Myxococcus xanthus spore coat protein S, a stress-induced member of the betagamma-crystallin superfamily, gains stability from binding of calcium ions.

Protein S, a calcium-binding spore coat protein from the soil bacterium Myxococcus xanthus, belongs to a group of structurally related proteins, the betagamma-crystallin superfamily. Common features of this protein family are the Greek-key structural motif or crystallin fold, and the fact that all members are extremely stable long term. To investigate the correlation between the stability and Greek-key topology, protein S was cloned, expressed in Escherichia coli and purified to homogeneity. Ca2+ binding influences the native tertiary structure of protein S, whereas the secondary structure remains unaffected as shown by spectroscopic methods. Ca2+ ions enhance the conformational stability of protein S significantly. The midpoints of urea and guanidinium chloride-induced transitions show a difference of 1.4 M and 0.5 M denaturant, respectively, in the absence and in the presence of calcium.
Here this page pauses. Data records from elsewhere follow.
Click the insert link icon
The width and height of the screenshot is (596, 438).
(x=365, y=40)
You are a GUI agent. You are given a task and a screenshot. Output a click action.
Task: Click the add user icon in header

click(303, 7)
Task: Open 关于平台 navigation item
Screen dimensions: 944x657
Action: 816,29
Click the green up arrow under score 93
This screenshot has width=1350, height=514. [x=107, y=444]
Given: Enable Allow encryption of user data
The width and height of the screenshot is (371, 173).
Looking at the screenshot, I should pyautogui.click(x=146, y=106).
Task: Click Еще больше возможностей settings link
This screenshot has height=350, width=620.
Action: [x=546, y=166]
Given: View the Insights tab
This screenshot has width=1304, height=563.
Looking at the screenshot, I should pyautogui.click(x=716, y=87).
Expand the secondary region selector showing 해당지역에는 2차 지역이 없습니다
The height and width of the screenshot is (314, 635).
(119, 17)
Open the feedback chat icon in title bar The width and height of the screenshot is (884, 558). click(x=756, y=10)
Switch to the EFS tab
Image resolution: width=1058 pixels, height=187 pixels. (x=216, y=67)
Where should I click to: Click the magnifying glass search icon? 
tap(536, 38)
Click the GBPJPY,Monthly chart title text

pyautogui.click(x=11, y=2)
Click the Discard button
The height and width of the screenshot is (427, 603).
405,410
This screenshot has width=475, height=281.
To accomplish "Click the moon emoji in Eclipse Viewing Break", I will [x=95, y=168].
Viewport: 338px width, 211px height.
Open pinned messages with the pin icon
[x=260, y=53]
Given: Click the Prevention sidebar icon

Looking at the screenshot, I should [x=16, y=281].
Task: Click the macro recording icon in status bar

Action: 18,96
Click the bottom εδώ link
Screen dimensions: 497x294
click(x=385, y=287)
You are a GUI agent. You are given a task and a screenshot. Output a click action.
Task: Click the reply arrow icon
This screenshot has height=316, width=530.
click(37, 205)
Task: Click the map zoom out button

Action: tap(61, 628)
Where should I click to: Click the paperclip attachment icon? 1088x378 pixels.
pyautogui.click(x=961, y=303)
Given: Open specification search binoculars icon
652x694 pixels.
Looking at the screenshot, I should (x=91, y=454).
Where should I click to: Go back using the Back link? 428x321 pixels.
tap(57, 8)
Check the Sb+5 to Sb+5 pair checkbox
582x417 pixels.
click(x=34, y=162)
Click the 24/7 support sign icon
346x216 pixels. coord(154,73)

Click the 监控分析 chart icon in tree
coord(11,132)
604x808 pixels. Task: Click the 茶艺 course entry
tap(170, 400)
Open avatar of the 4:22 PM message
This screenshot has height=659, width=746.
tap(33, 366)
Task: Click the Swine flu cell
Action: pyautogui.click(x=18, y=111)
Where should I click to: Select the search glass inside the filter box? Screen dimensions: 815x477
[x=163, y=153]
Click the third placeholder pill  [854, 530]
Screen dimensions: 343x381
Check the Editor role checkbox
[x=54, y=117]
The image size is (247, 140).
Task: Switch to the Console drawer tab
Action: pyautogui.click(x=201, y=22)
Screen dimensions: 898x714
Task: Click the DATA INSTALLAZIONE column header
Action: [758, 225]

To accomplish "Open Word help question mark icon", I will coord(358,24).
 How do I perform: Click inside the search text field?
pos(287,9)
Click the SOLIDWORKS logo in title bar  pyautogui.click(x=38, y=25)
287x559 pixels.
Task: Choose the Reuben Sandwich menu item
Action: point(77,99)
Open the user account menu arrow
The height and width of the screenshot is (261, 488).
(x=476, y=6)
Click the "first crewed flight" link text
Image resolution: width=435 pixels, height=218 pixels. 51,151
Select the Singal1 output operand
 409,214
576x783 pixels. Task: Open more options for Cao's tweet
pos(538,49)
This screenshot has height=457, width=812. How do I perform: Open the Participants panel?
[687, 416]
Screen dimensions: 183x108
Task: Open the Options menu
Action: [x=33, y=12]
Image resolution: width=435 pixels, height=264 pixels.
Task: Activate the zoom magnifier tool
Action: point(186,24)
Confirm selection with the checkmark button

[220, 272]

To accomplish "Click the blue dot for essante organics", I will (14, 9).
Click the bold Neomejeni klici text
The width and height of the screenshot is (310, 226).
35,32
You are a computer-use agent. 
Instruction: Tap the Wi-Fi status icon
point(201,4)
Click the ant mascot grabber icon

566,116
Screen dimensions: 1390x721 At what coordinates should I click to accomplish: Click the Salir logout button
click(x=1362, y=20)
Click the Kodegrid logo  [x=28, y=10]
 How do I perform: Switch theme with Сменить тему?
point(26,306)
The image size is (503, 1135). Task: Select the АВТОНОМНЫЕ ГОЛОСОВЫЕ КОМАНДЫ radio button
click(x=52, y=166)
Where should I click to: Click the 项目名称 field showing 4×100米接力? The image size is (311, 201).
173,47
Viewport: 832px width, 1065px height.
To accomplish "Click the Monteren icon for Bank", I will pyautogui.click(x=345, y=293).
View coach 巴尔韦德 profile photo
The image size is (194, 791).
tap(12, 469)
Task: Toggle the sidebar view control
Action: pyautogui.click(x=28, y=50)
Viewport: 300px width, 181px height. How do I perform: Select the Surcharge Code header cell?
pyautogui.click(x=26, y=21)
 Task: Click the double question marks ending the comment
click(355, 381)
An equilibrium intermediate indicating independent domain folding can be detected at pH 2. In addition, thermal denaturation shows a clear deviation from the two-state model of folding, again with a strong stabilisation by Ca2+ ions. Temperature and denaturant-induced equilibrium transitions are fully reversible. Our data implicate a different strategy for achieving the high stability required for the biological function compared with the structurally related lens crystallins.